> [What you have to do]: The first line of the data below and every line after it, through the one with "Given: Select the", must be transcribed without change.

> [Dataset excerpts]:
.....

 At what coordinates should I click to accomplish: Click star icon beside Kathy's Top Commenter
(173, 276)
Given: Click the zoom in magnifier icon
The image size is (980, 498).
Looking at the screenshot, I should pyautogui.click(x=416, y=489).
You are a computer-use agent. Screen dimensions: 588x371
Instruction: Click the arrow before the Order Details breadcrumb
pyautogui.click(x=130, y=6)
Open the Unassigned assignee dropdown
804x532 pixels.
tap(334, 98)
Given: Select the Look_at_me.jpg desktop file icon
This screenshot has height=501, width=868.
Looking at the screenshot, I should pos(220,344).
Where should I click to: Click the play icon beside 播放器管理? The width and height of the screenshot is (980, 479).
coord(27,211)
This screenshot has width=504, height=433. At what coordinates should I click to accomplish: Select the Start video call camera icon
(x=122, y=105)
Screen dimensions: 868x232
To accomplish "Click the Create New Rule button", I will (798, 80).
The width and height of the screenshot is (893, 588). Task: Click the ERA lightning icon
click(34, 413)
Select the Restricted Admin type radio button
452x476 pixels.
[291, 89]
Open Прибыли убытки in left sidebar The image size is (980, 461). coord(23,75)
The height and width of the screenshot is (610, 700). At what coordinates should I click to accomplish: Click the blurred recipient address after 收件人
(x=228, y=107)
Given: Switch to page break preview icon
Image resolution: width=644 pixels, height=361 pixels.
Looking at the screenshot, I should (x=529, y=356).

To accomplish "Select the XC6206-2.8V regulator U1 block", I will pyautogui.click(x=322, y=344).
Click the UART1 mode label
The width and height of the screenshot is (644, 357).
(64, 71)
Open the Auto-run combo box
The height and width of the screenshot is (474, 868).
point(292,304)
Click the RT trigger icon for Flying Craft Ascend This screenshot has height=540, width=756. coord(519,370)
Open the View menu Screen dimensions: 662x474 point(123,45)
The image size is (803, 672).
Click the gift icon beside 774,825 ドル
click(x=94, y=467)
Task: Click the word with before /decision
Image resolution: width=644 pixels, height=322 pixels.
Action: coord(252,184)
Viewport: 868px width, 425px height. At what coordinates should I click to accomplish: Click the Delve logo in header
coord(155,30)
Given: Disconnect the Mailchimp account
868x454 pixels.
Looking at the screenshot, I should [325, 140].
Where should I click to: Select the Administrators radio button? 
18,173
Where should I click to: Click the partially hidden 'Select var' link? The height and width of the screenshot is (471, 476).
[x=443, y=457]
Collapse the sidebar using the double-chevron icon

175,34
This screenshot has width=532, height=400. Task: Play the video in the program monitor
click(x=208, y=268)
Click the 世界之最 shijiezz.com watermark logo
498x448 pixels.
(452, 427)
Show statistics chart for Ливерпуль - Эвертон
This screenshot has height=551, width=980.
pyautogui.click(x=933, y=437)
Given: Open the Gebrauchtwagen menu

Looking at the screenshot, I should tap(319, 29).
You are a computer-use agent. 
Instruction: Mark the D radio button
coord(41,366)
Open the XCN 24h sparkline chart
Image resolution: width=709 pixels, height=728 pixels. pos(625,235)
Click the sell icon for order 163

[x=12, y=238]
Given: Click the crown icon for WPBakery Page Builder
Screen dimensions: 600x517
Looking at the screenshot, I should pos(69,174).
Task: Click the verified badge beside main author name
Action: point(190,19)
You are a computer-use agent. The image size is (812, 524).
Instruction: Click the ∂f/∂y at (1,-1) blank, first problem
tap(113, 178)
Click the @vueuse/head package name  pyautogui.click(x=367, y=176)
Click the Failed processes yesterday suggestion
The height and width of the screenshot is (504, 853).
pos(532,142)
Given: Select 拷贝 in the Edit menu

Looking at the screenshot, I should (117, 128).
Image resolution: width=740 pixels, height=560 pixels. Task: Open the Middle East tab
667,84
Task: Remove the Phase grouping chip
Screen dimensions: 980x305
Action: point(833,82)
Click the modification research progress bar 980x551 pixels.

.....

> [Exercise response]:
 At what coordinates should I click to accomplish: Click star icon beside Kathy's Top Commenter
(173, 276)
Given: Click the zoom in magnifier icon
The image size is (980, 498).
Looking at the screenshot, I should pyautogui.click(x=416, y=489).
You are a computer-use agent. Screen dimensions: 588x371
Instruction: Click the arrow before the Order Details breadcrumb
pyautogui.click(x=130, y=6)
Open the Unassigned assignee dropdown
804x532 pixels.
tap(334, 98)
Given: Select the Look_at_me.jpg desktop file icon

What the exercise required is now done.